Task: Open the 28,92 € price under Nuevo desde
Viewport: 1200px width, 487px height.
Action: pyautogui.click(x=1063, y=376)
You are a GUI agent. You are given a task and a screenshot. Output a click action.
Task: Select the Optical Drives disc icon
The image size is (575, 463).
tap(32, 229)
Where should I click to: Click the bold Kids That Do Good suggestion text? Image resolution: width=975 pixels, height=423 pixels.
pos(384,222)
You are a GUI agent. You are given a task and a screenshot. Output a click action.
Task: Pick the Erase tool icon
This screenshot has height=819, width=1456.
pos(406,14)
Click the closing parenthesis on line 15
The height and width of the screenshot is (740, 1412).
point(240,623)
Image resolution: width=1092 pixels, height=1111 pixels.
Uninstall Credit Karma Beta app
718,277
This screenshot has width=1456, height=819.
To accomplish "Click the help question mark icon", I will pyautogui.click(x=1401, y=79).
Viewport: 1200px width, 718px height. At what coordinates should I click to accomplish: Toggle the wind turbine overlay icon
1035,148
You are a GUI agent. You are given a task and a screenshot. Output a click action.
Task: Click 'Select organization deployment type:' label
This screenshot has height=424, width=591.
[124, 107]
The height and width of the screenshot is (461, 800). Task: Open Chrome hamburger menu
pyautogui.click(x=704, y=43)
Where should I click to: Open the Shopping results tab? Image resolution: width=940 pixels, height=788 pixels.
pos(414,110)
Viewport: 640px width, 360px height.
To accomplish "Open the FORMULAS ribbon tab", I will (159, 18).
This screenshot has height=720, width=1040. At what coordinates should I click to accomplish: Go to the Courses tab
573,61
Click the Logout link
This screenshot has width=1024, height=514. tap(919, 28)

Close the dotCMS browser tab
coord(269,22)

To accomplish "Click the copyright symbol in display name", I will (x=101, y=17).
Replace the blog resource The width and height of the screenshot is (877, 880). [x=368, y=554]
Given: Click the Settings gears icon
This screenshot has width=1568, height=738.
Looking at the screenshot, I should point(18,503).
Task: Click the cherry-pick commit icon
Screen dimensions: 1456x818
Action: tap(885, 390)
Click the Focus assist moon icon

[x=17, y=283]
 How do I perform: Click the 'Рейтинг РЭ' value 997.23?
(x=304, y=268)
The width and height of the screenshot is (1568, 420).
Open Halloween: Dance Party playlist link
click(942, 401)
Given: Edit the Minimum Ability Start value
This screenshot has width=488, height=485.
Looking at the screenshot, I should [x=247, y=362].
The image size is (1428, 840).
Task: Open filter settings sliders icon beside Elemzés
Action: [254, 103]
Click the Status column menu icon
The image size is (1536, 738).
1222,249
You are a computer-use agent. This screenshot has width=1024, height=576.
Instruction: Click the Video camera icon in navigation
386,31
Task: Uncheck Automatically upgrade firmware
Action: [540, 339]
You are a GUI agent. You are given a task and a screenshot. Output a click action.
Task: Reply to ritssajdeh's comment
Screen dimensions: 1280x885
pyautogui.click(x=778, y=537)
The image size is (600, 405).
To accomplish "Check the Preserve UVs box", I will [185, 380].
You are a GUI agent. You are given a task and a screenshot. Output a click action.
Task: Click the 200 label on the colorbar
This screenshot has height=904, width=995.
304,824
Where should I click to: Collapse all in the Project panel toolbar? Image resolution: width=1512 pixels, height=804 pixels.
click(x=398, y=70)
---
Task
Please transcribe the records above in full, keeping every word.

Task output
Task: Open the 28,92 € price under Nuevo desde
Viewport: 1200px width, 487px height.
Action: pyautogui.click(x=1063, y=376)
You are a GUI agent. You are given a task and a screenshot. Output a click action.
Task: Select the Optical Drives disc icon
The image size is (575, 463).
tap(32, 229)
Where should I click to: Click the bold Kids That Do Good suggestion text? Image resolution: width=975 pixels, height=423 pixels.
pos(384,222)
You are a GUI agent. You are given a task and a screenshot. Output a click action.
Task: Pick the Erase tool icon
This screenshot has height=819, width=1456.
pos(406,14)
Click the closing parenthesis on line 15
The height and width of the screenshot is (740, 1412).
point(240,623)
Image resolution: width=1092 pixels, height=1111 pixels.
Uninstall Credit Karma Beta app
718,277
This screenshot has width=1456, height=819.
To accomplish "Click the help question mark icon", I will pyautogui.click(x=1401, y=79).
Viewport: 1200px width, 718px height. At what coordinates should I click to accomplish: Toggle the wind turbine overlay icon
1035,148
You are a GUI agent. You are given a task and a screenshot. Output a click action.
Task: Click 'Select organization deployment type:' label
This screenshot has height=424, width=591.
[124, 107]
The height and width of the screenshot is (461, 800). Task: Open Chrome hamburger menu
pyautogui.click(x=704, y=43)
Where should I click to: Open the Shopping results tab? Image resolution: width=940 pixels, height=788 pixels.
pos(414,110)
Viewport: 640px width, 360px height.
To accomplish "Open the FORMULAS ribbon tab", I will (159, 18).
This screenshot has height=720, width=1040. At what coordinates should I click to accomplish: Go to the Courses tab
573,61
Click the Logout link
This screenshot has width=1024, height=514. tap(919, 28)

Close the dotCMS browser tab
coord(269,22)

To accomplish "Click the copyright symbol in display name", I will (x=101, y=17).
Replace the blog resource The width and height of the screenshot is (877, 880). [x=368, y=554]
Given: Click the Settings gears icon
This screenshot has width=1568, height=738.
Looking at the screenshot, I should point(18,503).
Task: Click the cherry-pick commit icon
Screen dimensions: 1456x818
Action: tap(885, 390)
Click the Focus assist moon icon

[x=17, y=283]
 How do I perform: Click the 'Рейтинг РЭ' value 997.23?
(x=304, y=268)
The width and height of the screenshot is (1568, 420).
Open Halloween: Dance Party playlist link
click(942, 401)
Given: Edit the Minimum Ability Start value
This screenshot has width=488, height=485.
Looking at the screenshot, I should [x=247, y=362].
The image size is (1428, 840).
Task: Open filter settings sliders icon beside Elemzés
Action: [254, 103]
Click the Status column menu icon
The image size is (1536, 738).
1222,249
You are a computer-use agent. This screenshot has width=1024, height=576.
Instruction: Click the Video camera icon in navigation
386,31
Task: Uncheck Automatically upgrade firmware
Action: [540, 339]
You are a GUI agent. You are given a task and a screenshot. Output a click action.
Task: Reply to ritssajdeh's comment
Screen dimensions: 1280x885
pyautogui.click(x=778, y=537)
The image size is (600, 405).
To accomplish "Check the Preserve UVs box", I will [185, 380].
You are a GUI agent. You are given a task and a screenshot. Output a click action.
Task: Click the 200 label on the colorbar
This screenshot has height=904, width=995.
304,824
Where should I click to: Collapse all in the Project panel toolbar? Image resolution: width=1512 pixels, height=804 pixels.
click(x=398, y=70)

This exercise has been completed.